Antonio saw his son blush. And his dream thrust itself into his consciousness. He felt a cold hand clasp his heart.

“My son, Ignatius. He’s our number three,” Antonio said and introduced the visitors. Dad had begun to treat him as an adult like Al since he had been called up.

“Inspector Hartono.”

Ignatius started to put his hand out to the big square-shouldered Malay-looking man sitting next to the stunning woman.

“Oi. That’s me,” she said, laughing.

“I should have said, Inspector Bertha Hartono,” Antonio said.

“Even that would be wrong, Antonio. I use my maiden name.”

“Inspector Bertha Rodrigues, then.”

“Mr and Mrs Lopez from Malacca. Come to get away from the ulu.” Mrs Lopez, in brown batik, was as fair as a Caucasian. She too looked as though she was in her early thirties. Ignatius could see she must have been a beautiful woman when she was younger and slimmer. But she did not have the eyes and the smile of the woman police officer. Lopez looked Eurasian.

Mrs Lopez nodded and Lopez waved an open hand in the air in a relaxed way, saying “Hello, Ignatius.”

“Mr Hartono.”

The big man stood up and took his hand with a “Hi.”

“National service, eh?” Hartono said. It wasn’t really a question.

“Bertha was our hockey star, Ignatius …”

“Gosh, Antonio. That was years ago.”

“And don’t forget the Negri star is here too,” his mother added.

“Nowhere near Bertha, Gloria,” Mrs Lopez said. Her accent was so English, Ignatius thought.

“Hey! Antonio, don’t forget, also one ballroom prizewinner, here,” Lopez said with a laugh.

Hartono added at once, “And me nothing.”

“He can’t forget that miserable prize he won … with that Toft girl, lah.”

“True love is when your wife is still jealous …”

“Didn’t you play for the Malacca state football team, Antonio?”

“Yeah … only a few games …”

“Ran out of stamina.” Gloria added with a laugh.

Antonio put his hand on Ignatius’ shoulder, “And here we have the top marksman of his platoon …”

“Company, Anton,” Gloria corrected him.

Hartono smiled at him and pointed to his wife. “Like my wife when she was young …”

“Younger, he means, of course,” she said with one of her lovely smiles.

“Sorry. I’ve been neglecting my duty. Are you quite sure, Bertha, you won’t have anything?”

“Yes, Antonio. I’m going out tonight. Have to check up on our chaps. Late, tonight.”

“Exciting secret operation, eh?” Antonio asked.

“No lah. Just routine surveillance.”

“You still go out on surveillance jobs?”

“No. Unless it’s a biggie. Tonight I have to go out late because if the team picks up what I think they will, we will have to move at once.”

“You must be one of the very few women inspectors, Mrs Hartono?” Ignatius asked her.

“Pretty face gets quick promotion,” Mr Hartono started to speak, but was cut off by his wife at once.

“Don’t you listen to him. There’s only one way up …”

“Blood, sweat, toil and tears,” Ignatius finished for her.

“I say, you Singapore guys are quick, uh?” Mrs Lopez said.

Ignatius said he had to go.

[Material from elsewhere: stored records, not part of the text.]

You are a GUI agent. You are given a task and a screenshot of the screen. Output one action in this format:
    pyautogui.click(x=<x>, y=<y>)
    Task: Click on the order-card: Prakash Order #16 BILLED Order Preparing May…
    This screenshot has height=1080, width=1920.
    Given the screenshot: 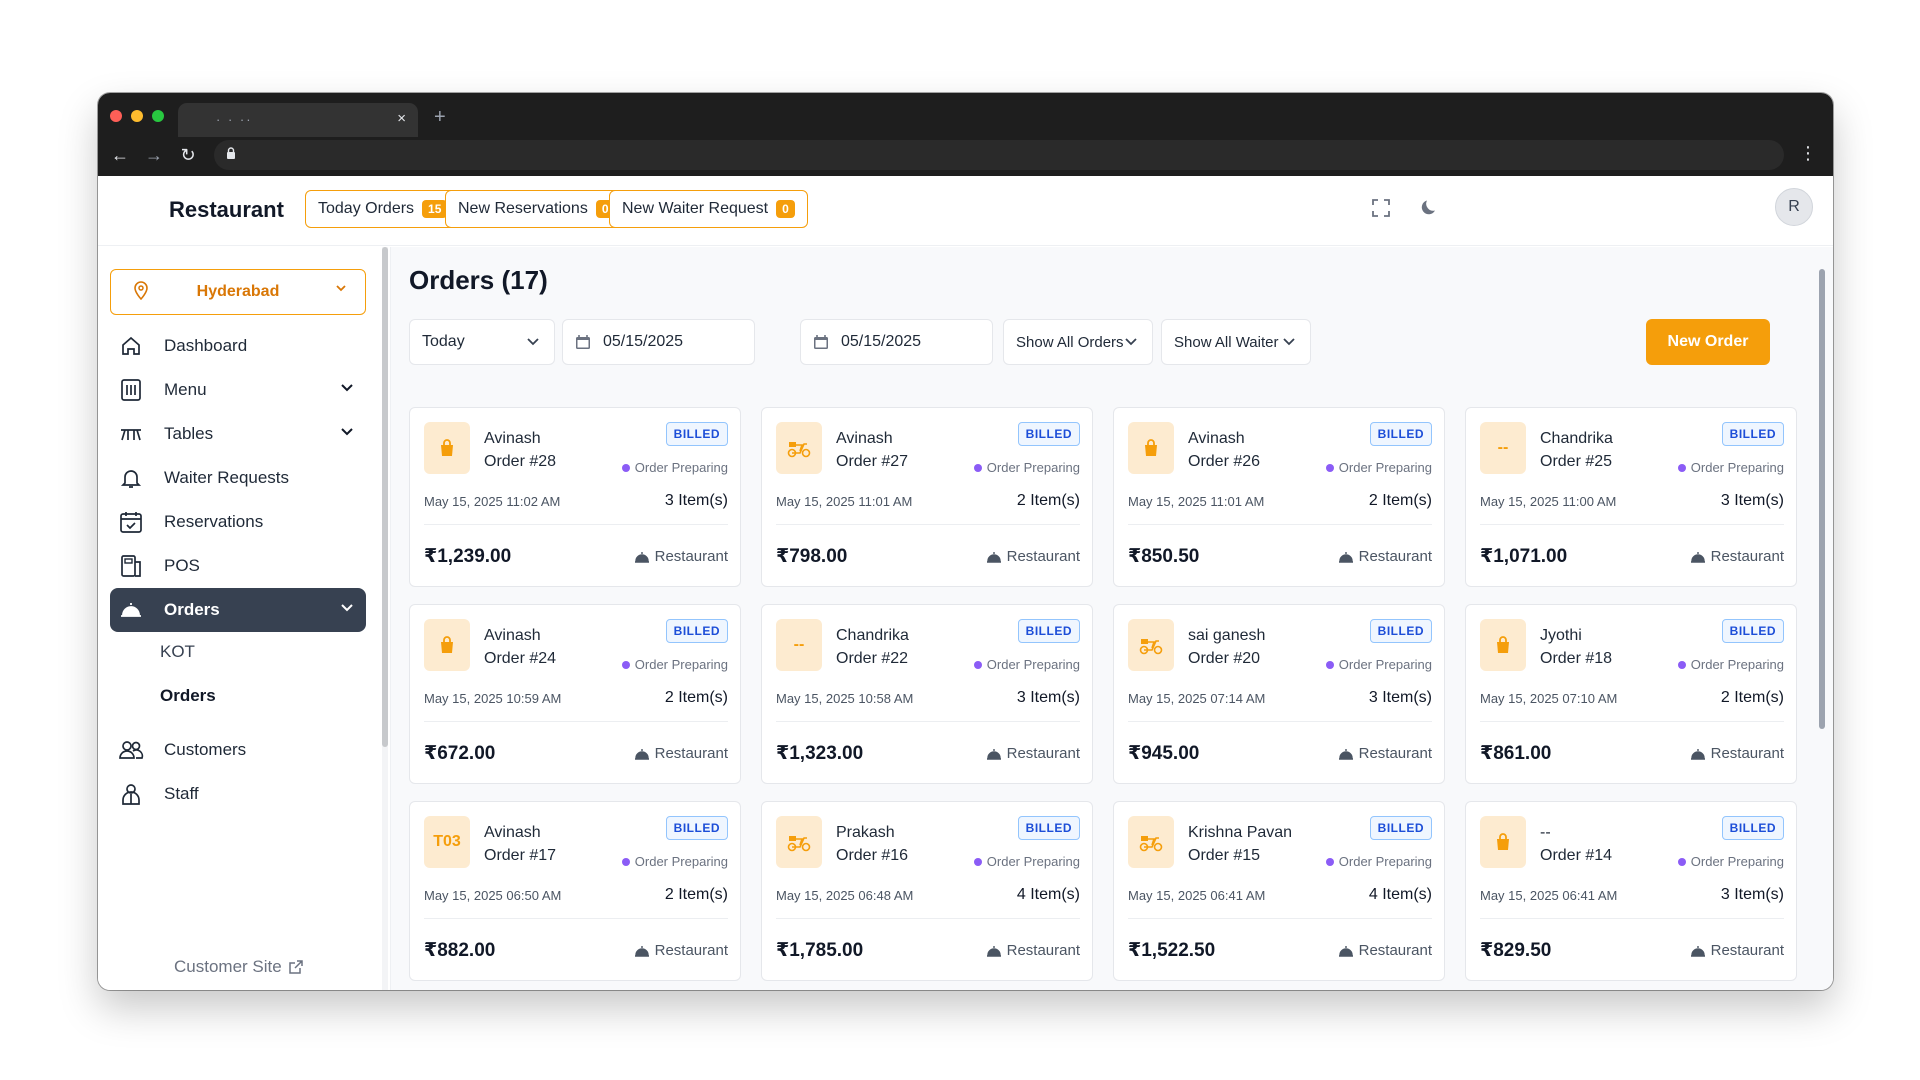 What is the action you would take?
    pyautogui.click(x=927, y=891)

Back to camp. He rang Naomi.

After she told him about the movie on TV she had been bursting to talk about, prefaced with “It’s just like us”, he said he had just met a striking woman. Did she know her? Inspector Bertha Rodrigues?

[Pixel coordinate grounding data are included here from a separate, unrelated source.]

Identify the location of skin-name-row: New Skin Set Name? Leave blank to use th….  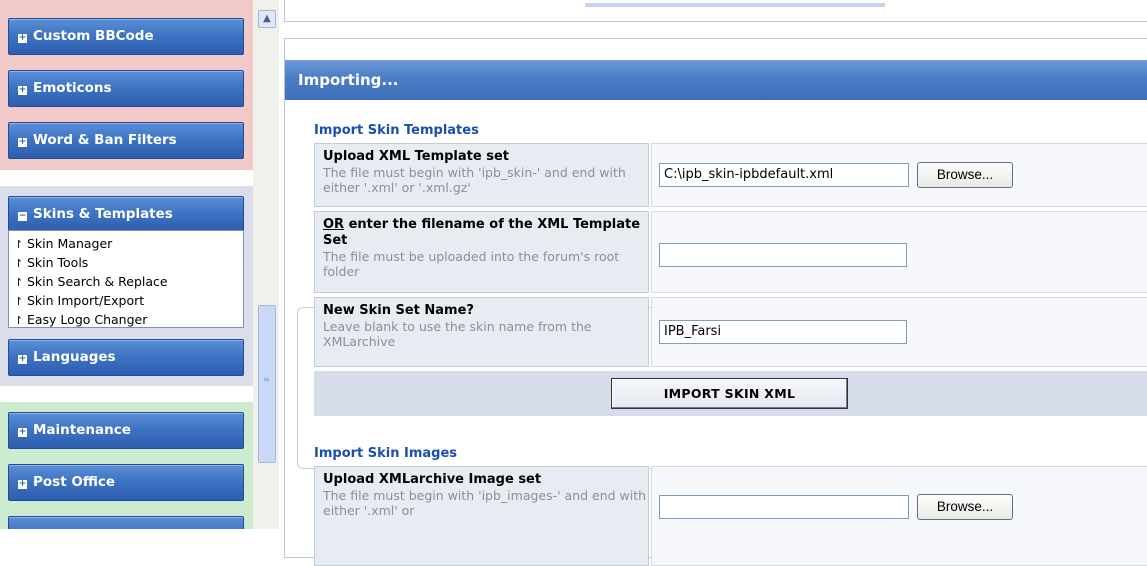
(730, 332).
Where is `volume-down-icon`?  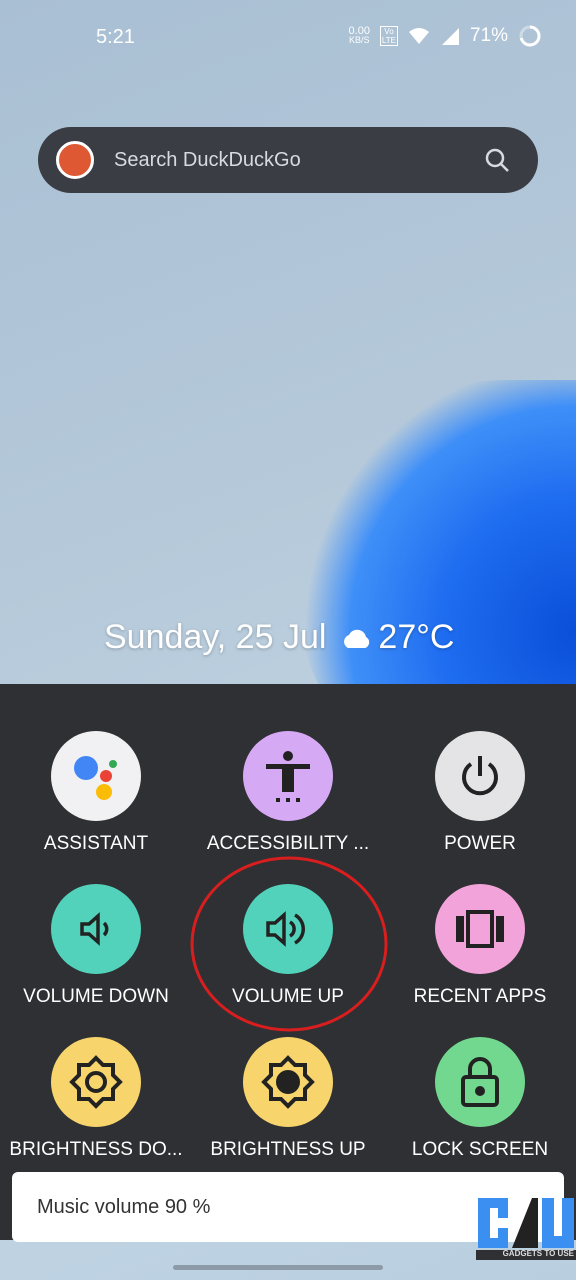 volume-down-icon is located at coordinates (96, 929).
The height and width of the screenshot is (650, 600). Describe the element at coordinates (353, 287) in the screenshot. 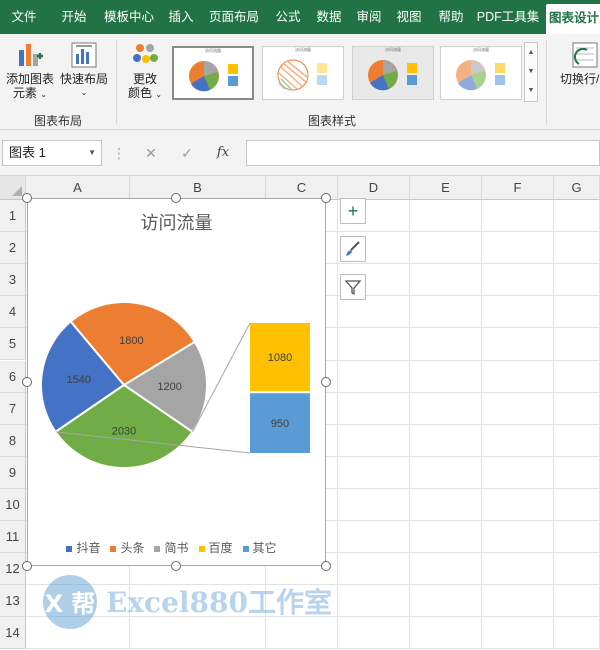

I see `chart-filters-button` at that location.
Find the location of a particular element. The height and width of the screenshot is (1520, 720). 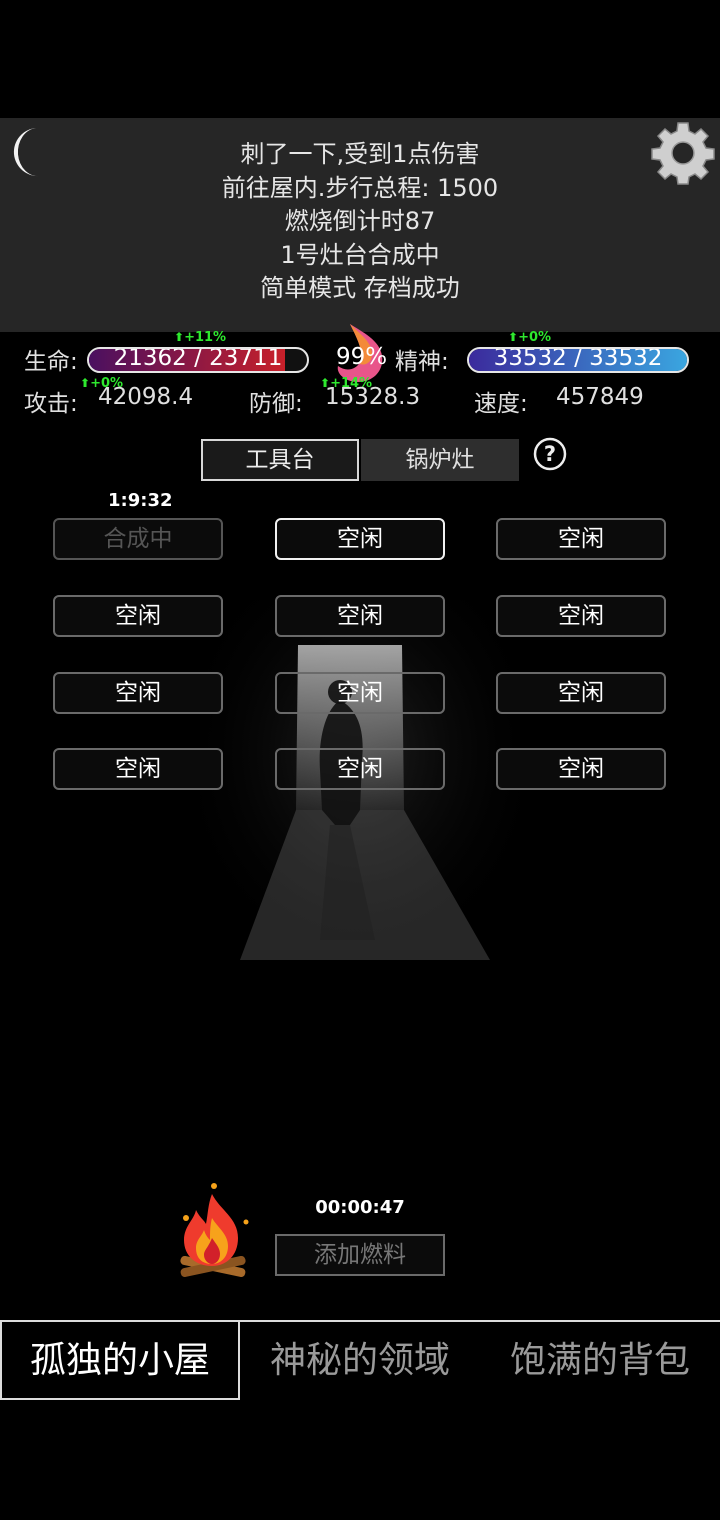

log-line: 简单模式 存档成功 is located at coordinates (360, 288).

“Of course, the hero girl.”

“Please! Heroine, lah!”

“Heroine then. Why? She drugged you, huh?” Naomi laughed at her joke on the phone.

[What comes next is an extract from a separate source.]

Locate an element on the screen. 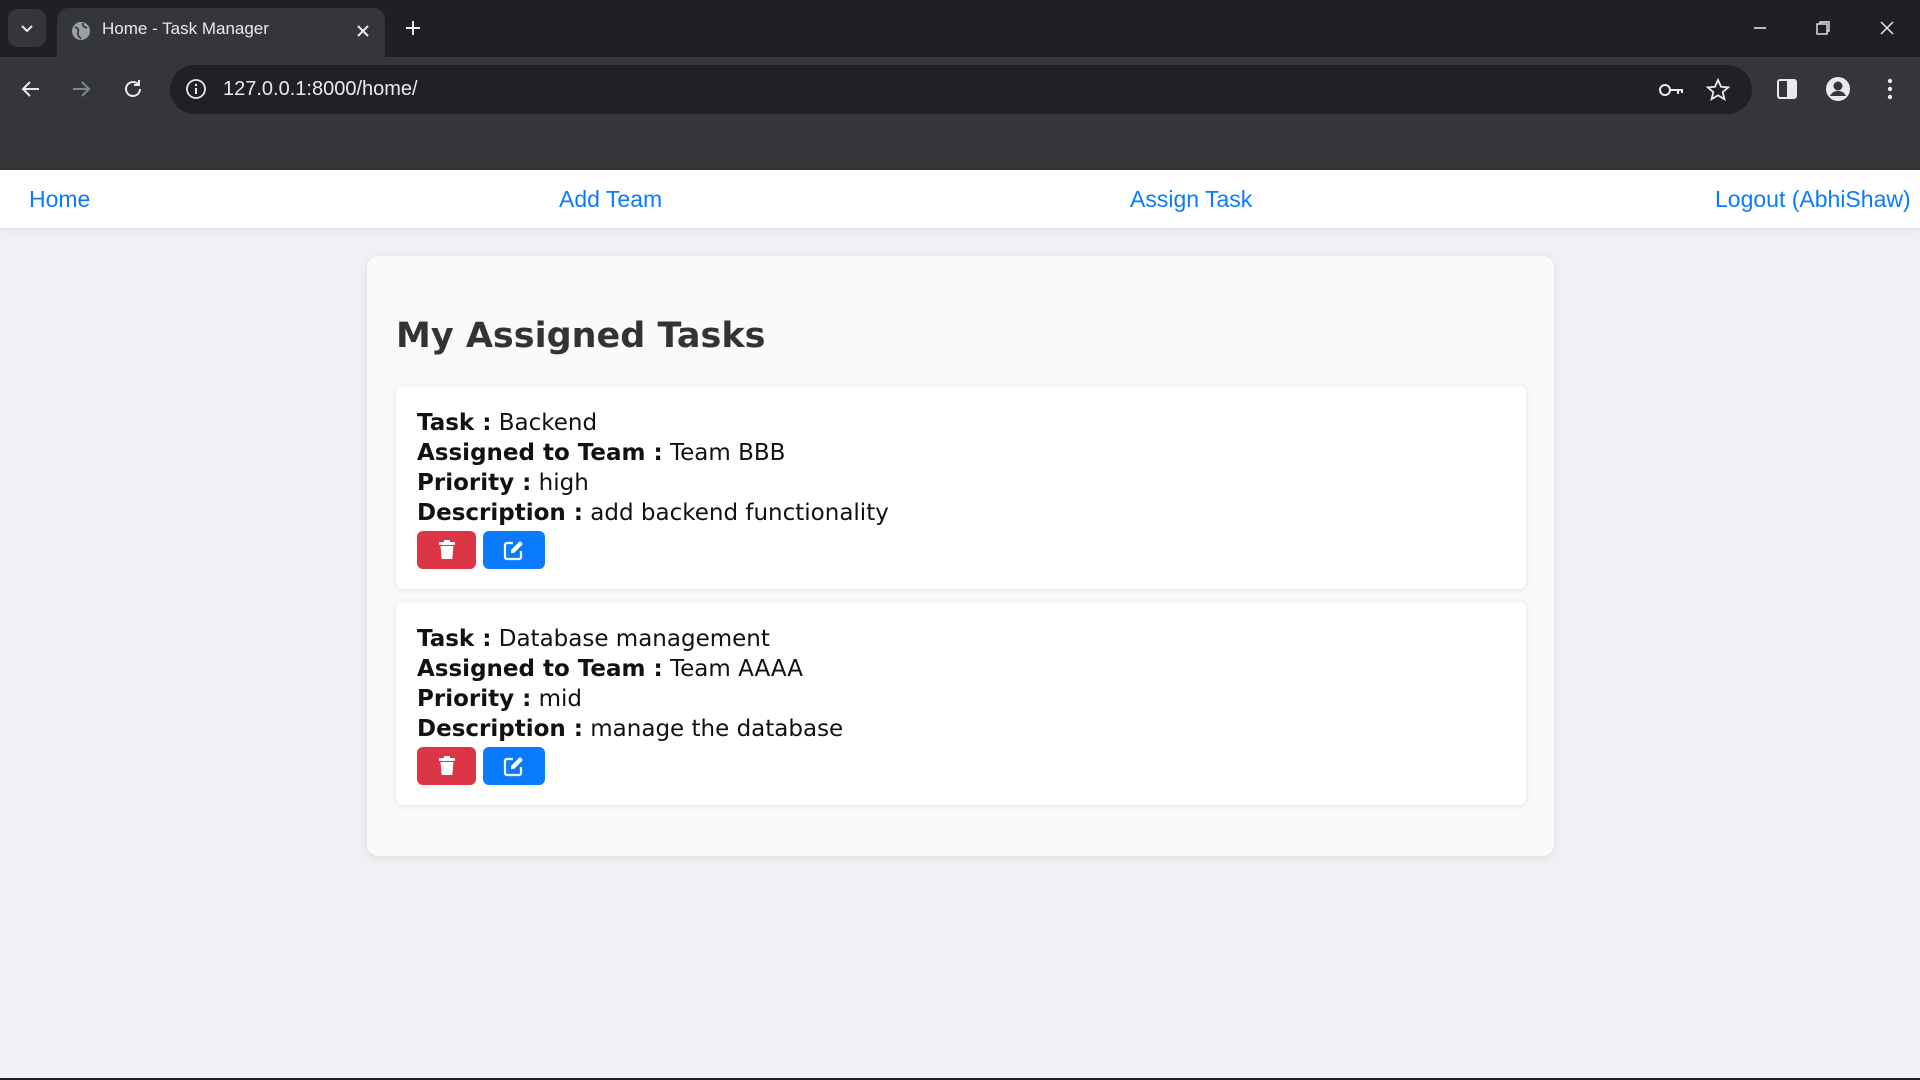 Image resolution: width=1920 pixels, height=1080 pixels. nav-add-team-link: Add Team is located at coordinates (610, 200).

“Ha ha!” Ignatius did his forced laugh act. “Don’t worry, sweetheart, you’ll be an older and sexier woman soon.”

“Older yes … but shit in sixty years …”

“She’s not that old, Naomi.”

Naomi giggled. “Guess I got to be happy that you only look at older women, huh, my handsome one?”

“Ah, for Gawd’sake, Ignatius. Leave the child alone,” Eva’s voice boomed in his other ear. “C’mon. It’s time to go. Two seconds to say your sloppy stuff. I’ll bring the car round to the front. Two seconds.”